> Task details:
Copy out the rows word for word, starting at the very first line and ending at the line that contains "pyautogui.click(x=180, y=2212)".

> Input for this task:
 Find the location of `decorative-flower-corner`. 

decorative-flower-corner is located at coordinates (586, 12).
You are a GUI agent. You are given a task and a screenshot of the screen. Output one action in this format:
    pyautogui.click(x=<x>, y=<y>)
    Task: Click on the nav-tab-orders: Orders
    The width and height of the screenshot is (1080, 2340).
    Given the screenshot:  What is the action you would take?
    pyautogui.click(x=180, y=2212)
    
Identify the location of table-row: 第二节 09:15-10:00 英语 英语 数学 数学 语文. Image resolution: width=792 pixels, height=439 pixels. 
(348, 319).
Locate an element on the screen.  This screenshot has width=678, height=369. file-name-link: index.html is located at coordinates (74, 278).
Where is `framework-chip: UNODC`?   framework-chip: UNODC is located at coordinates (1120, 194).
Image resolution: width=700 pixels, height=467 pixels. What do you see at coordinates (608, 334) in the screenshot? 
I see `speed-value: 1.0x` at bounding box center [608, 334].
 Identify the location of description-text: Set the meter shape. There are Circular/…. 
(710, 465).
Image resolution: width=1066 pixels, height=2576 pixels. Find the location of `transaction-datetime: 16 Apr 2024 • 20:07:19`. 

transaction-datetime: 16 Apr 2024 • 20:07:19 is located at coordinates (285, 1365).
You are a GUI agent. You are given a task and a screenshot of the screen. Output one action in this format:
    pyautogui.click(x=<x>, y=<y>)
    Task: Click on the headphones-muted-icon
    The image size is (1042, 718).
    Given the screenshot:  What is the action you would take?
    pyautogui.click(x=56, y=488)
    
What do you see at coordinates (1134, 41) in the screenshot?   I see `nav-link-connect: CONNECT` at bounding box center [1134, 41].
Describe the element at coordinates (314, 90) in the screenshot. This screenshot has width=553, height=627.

> Task output:
 Find the location of `decorative-flower-corner`. 

decorative-flower-corner is located at coordinates (586, 12).
You are a GUI agent. You are given a task and a screenshot of the screen. Output one action in this format:
    pyautogui.click(x=<x>, y=<y>)
    Task: Click on the nav-tab-orders: Orders
    The width and height of the screenshot is (1080, 2340).
    Given the screenshot:  What is the action you would take?
    pyautogui.click(x=180, y=2212)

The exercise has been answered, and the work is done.